→ ENSEMBLE DE TÂCHES:
A - Répondez s'il vous plaît à ces questions sur le texte consacré à l'enseignante « C » :
(i) En quelle année « C » sort-elle diplômée ?
(ii) Quelle activité « C » a-t-elle pratiquée enfant ?
(iii) Quels noms « C » cite-t-elle comme références culturelles ?
B - Prolongez le texte sur l'enseignante « C » en reprenant après sa dernière phrase.

L’enseignante “C”

La formation professionnelle contrarie la formation personnelle.

“C”. a 38 ans, suit la formation d’enseignants d’EPS à L’UFR de PARIS V et sort diplômée en 1982 (voir annexe 1 Partie III).

Elle accorde plusieurs valeurs à la pratique de la danse au collège.

Des valeurs sociales qui favorisent des relations aux autres, particulières.

Des valeurs éducatives, concernant la personne, qui privilégient la connaissance de soi et le bien-être corporel.

Des valeurs esthétiques qui confèrent des qualités nouvelles aux mouvements du corps sur la musique.

Enfant, “C” a pratiqué la gymnastique rythmique et possédait un goût prononcé pour la danse. A l’université, les enseignants de danse l’inhibent complètement. Elle n’apprend rien. Elle se souvient d’une exhibition préparée seule, qu’il faut présenter. Il faut “passer” individuellement devant l’enseignant et accepter d’être jugée de façon caustique. C’est un très mauvais souvenir qu’elle préfère oublier.

Ensuite, après la réussite au CAPEPS, la formation continuée lui permet de découvrir l’activité d’expression dans de bonnes conditions. Elle apprécie alors l’approche sensible, la dynamique et l’énergie du mouvement. Elle invente des danses en groupe et apprend à exercer un regard ouvert, sans jugement, qui favorise l’expression de chacun.

“C” ne va pas au spectacle. Ses références culturelles sont plutôt livresques que vécues directement ! Elle cite en effet DUNCAN (connaissance historique, danse libre du début du siècle) et DUPONT, danseur Etoile de l’Opéra de Paris.

“C”, enseignante, pense que la danse favorise les relations aux autres, le bien-être et le rapport à la musique. La danse mobilise le corps qui peut se cacher derrière des techniques. Celles-ci ne semblent pas servir l’acte dansant, mais ont plutôt l’effet d’entraver l’enseignement.

La motricité s’exprime par des déplacements, des mouvements de bras, ainsi que par l’énergie libérée et l’espace circulaire envisagée.

La sensibilité se fonde sur le rapport à la musique. “C” évoque l’esthétisme des formes ( la beauté) et le rayonnement. Elle laisse apparaître des perceptions de l’image de soi en posture et en mouvement, qui atteste d’un goût pour des lignes et des courbes équilibrées et aériennes.

→ LIGNES DE DONNÉES:

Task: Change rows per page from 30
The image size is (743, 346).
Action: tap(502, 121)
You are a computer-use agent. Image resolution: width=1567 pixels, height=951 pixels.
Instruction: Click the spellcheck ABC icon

→ RÉSULTATS FINAUX:
A -
(i) En 1982.
(ii) La gymnastique rythmique.
(iii) Duncan et Dupont, danseur Étoile de l'Opéra de Paris.

B -
La danse questionne la sexualité du corps dansant. L’activité sportive développe la virilité alors que la danse est féminine. L’enseignante est confrontée aux problèmes de la mixité en classe tout comme dans l’équipe enseignante. La difficulté est d’autant plus grande, que danser nécessite une mise en scène devant les autres, et engage la personne sur le registre de la beauté et du sens à donner par le mouvement. Autant de valeurs, dit “C”, qui se perdent et qui ne sont pas attachées à l’éducation sportive.

La démarche pédagogique implique une bonne gestion des groupes mixtes, un fil conducteur dans le traitement de la danse, et une histoire personnelle que l’enseignante avoue ne pas avoir. Ceci explique pourquoi elle préfère ne pas l’enseigner, ou plutôt pourquoi elle attend une opportunité qui puisse l’aider à le faire.

‘« C’est un modèle de « pratiquant culturé » singulier.’

Le discours prend en compte l’ensemble des éléments du modèle, soit pour les valoriser, soit pour les déprécier. (voir annexe 1 Partie III)

Nous observons un modèle relativement équilibré sur le plan quantitatif, autour des quatre éléments, avec une dominante de l’intelligibilité. Chaque élément est relativement ouvert aux différentes catégories et nous permet de penser que “C” a une connaissance assez grande de l’activité.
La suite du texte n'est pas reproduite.